The cakes at Scudieri. Damnation never looked so delicious.

The cakes at Scudieri. Damnation never looked so delicious.

Rooms With A View

On Sunday, I duly paid my morning respects at Pitti Fragranze before I decided to let profumi be profumi and meanwhile, there was Florence…

I decided to set out for the Belvedere and the Boboli Gardens, fortified by limoncello gelato and sheer determination.

A statue on the Ponte alle Grazie

A statue on the Ponte alle Grazie

In my four days in Florence, I must have, I discovered when I came home, managed to walk a good eight to ten miles a day. There’s an excellent and affordable city bus system – you bought bus tokens at newsstands – but I was much too impatient to wait for a bus when I could walk. Only to nearly kill myself walking the steep back road to the Belvedere, since the view – and the location – were worth it.


13. The breathtaking view from the very top of the Belvedere.

The internationally renowned Chinese artist Zhang Huan showed his artwork at the Belvedere and could hardly have found a more auspicious location than Florence – in artwork that celebrated the junction of spirit and matter, in the very city that turned that particular junction into its own celebrated art form. After Pitti Fragranze, it was the perfect antidote to trends and rampant hyper-luxury consumerism. For an hour or two on a Sunday afternoon, serenity returned, and there was nothing else but the rare art of dolce far niente, of breathing, of having every cell and fiber of your being entirely present…in the moment.

 I looked for enlightenment, and caught it looking back…

I looked for enlightenment, and caught it looking back…

Returning some hours later through the Uffizi courtyard and the usual long, long lines of tourists waiting to get in, two street performers played to the waiting crowds from across nearly three thousand years and two cultures, one of them this meticulously decked out character…

Of course the Egyptians knew all about Florence!

Of course the Egyptians knew all about Florence!

Yet the biggest crowd pleaser that afternoon was certainly this exuberant…cherub? Putto? Statue? Whatever the case, his charm and personality had the crowd in his white-gloved hand…

Cherub? Statue? Or Putto? You decide!

Cherub? Statue? Or Putto? You decide!

All too soon, Pitti Fragranze was over, it was Monday, and I would be departing in the late afternoon. Yet before I did, I had two things on my agenda – to say goodbye in style on the Piazza Santa Maria Novella – a favorite of American poet Henry Longfellow, and who was I to argue with my favorite Dante translator? – and to make a pilgrimage – there can be no other word – to L’Officina Santa Maria Novella.

The Last Latte. Alas.

The Last Latte. Alas.

I whiled away an hour or so over my latte, trying to phrase my impressions into words – the curse of a writer who can’t experience life without wanting to turn it into art! – and wondering what lay ahead. You see, so far as L’Officina Santa Maria Novella was concerned, I had heard such stories, and they couldn’t possibly be true – could they? Only one way to find out…

Down the Via Della Scala, in through a passageway, and what followed was…well, a retail experience unlike any other I have ever had.

Once through that passageway, you are quite literally… in another world. A Baroque edifice of splendor so stupefying, hardly anyone dared speak above a whisper. Beautiful salla followed beautiful salla… and then.

I. Was. There.

A shot of the ceiling in the anteroom at L’Officina Santa Maria Novella. Sadly, I was far too intimidated for more photos.

■ **Supplied records**
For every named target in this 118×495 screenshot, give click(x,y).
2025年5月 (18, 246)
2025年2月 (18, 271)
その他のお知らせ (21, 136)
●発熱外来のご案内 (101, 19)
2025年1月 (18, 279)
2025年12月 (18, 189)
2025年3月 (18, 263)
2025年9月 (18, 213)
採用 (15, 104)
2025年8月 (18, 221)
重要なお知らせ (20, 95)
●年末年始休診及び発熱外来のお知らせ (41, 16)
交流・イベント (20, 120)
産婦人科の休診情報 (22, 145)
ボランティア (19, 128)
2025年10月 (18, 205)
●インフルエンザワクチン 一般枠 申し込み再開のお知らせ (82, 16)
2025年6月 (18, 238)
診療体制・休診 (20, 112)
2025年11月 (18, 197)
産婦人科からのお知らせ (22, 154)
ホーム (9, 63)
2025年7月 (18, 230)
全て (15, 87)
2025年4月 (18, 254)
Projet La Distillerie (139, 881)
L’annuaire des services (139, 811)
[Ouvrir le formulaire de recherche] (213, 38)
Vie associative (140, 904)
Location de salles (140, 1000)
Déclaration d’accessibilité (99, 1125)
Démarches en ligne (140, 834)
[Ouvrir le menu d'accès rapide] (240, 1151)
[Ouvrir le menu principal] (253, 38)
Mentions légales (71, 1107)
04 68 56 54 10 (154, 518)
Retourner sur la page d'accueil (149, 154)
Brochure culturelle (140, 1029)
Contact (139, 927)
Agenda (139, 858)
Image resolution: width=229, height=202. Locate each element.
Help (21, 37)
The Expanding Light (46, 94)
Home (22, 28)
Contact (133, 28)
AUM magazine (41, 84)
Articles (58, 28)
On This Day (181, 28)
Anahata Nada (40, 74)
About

■ **Short problem**
Please pick up the Florence travel account where it stops and continue writing it. The items stand apart from the Florence travel account.

■ **Result below**
A shot of the ceiling in the anteroom at L’Officina Santa Maria Novella. Sadly, I was far too intimidated for more photos.

In a large, gray marble room as you enter, an elegant woman behind a perfume bar on your right will hand you samples of their perfumes sprayed on paper sample strips. You can’t simply douse yourself – you have to ask which of these perfumes you would like to try.

On your left, a long, marble countertop with long, crypt-like closed marble shelving behind it, where you are served by more deathly intimidating, elegant shop assistants. There is a list of L’Officina wares by a flower-laden table, even in English. (This is also on my wall now)

One glance at the price list, and it was clear that the only thing I could afford for my loved ones was bath soap (so much for my dreams of Melagrano!) but no matter – if the cherubim didn’t sing when I used it, I would never dare ask for a refund!

So I approached the black-clad, red-headed shop assistant – who eyed me with chilly hauteur – and informed her of my choices. These were transferred via magic,telepathy or computer to a chip card before an imperious hand pointed to the innermost sanctum behind the main room.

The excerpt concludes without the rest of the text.